Oracle Trades for Pennies on the Dollar in 2026

Oracle’s earnings quality and outlook give buy-and-hold investors plenty of reason to take notice. Trading at only 22X the current-year earnings outlook, the company is fairly valued relative to the S&P 500 but still about 50% below where blue-chip tech growth stocks typically trade. More importantly, that valuation does not account for the coming backlog conversion, leaving the stock priced very cheaply relative to longer-term forecasts.

Oracle’s price-to-earnings multiple (P/E) falls to as low as 8X within four years and to 4X by 2035, although the number of available estimates diminishes the further out you look. The takeaway is that the market is pricing in the debt and near-term headwinds, not the growth. That leaves room for significant share-price gains in the years ahead. In this scenario, Oracle’s stock could rebound by as much as 50% in the near term, then continue advancing over subsequent quarters, potentially rising by 500% or more over the next decade as contracted backlog converts into revenue, cash flow, and earnings.

Cash flow and earnings will be central to the stock’s performance over time. Cash flow is impaired in 2026, which limits buybacks and puts dividends at risk, but it is expected to improve gradually. Backlog conversion should drive debt reduction, stronger cash flow, and free cash flow, while also enabling aggressive buybacks.

Bullish Analysts Support Oracle’s Market, Summer 2026

Analysts’ trends are equally bullish, underscoring the value opportunity. MarketBeat tracks 38 analysts, with coverage and sentiment steady in early 2026. By consensus, the group rates the stock a Moderate Buy with a 79% buy-side bias. The key factor is that price targets are rising, pushing the high end of the range higher, with consensus forecasting a 60% increase in the stock price over the next 12 months. In this scenario, Oracle’s share price could rebound sharply, potentially catalyzed by the upcoming earnings report.

Oracle is a mid-cycle reporter and is expected to release fiscal Q1 2027 results in early to mid-September, weeks after other leading AI infrastructure names. The likely outcome is that its cloud business will continue to outperform its legacy businesses, with infrastructure and AI leading the way. As it stands, Oracle’s cloud business is growing at a hyper pace and is being overshadowed only by its backlog. Backlog and guidance should be the market-moving details, and both are expected to reflect continued strength and improving visibility into backlog conversion.
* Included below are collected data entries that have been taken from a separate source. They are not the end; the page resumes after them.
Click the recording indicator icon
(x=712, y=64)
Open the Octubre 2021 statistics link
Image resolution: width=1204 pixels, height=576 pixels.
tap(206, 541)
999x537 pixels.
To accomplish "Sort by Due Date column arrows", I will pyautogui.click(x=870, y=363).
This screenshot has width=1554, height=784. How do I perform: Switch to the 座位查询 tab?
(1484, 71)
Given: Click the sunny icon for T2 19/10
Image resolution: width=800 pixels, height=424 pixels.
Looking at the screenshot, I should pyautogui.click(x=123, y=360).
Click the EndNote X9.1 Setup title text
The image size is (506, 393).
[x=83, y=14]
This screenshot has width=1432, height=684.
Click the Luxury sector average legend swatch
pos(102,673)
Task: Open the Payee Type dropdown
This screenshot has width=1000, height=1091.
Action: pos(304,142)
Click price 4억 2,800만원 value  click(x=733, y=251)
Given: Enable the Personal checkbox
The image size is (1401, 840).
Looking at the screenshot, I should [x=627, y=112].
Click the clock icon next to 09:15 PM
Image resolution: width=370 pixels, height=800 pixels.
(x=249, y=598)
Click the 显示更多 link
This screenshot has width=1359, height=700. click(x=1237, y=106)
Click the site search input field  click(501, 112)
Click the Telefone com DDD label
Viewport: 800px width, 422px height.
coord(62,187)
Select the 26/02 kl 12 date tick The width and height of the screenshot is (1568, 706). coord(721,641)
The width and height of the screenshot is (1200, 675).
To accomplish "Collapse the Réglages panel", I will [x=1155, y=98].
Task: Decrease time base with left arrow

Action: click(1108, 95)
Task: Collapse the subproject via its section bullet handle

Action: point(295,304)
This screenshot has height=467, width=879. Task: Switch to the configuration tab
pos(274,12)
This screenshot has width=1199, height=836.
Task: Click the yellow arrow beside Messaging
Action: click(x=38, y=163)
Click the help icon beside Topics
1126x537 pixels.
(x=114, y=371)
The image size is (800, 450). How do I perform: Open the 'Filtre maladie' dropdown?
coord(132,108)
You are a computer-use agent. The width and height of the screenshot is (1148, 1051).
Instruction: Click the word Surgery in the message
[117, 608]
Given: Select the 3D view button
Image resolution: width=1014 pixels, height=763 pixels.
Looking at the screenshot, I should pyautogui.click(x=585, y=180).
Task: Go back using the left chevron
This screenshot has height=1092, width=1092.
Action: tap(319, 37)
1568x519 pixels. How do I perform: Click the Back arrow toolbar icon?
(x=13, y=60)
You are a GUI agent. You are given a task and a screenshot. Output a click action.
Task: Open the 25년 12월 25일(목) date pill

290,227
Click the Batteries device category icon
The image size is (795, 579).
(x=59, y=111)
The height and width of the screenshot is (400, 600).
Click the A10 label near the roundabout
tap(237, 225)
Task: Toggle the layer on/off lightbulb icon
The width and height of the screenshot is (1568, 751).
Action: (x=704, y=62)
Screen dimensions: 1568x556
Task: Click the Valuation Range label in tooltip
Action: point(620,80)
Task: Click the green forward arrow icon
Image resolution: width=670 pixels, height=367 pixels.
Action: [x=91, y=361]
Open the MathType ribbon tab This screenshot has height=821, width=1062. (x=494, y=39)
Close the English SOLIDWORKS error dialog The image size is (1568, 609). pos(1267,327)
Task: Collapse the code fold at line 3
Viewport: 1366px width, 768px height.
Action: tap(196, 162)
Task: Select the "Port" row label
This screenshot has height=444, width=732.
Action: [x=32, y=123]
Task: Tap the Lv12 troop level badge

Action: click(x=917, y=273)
Oracle: A Market in the Midst of a Reversal

Oracle’s stock price action has not been encouraging for bulls as of late June 2026. Still, despite recent weakness, the market remains above a critical support level and appears set up for a reversal. The pattern in play is a head-and-shoulders formation that could be confirmed by month’s end.

ORCL chart displaying the stock in the midst of a market reversal, with a Head & Shoulders pattern forming.

The risk is that institutions, which sold on balance late in the quarter, continue to reposition and push shares below the long-term 150-week exponential moving average. In that case, Oracle’s price could fall as low as $145, but a fresh low is not expected. Trading data show that institutions provided substantial support when ORCL shares were at their lows in Q1 and early Q2.

The more likely scenario is that ORCL remains range-bound near current levels until catalysts begin to emerge. As for those catalysts, earnings reports are expected to reaffirm the outlook, news from other hyperscalers should also be positive, and Oracle’s AI World conference is scheduled for late October. The event will feature keynote addresses and new product launches that could help lift investor sentiment.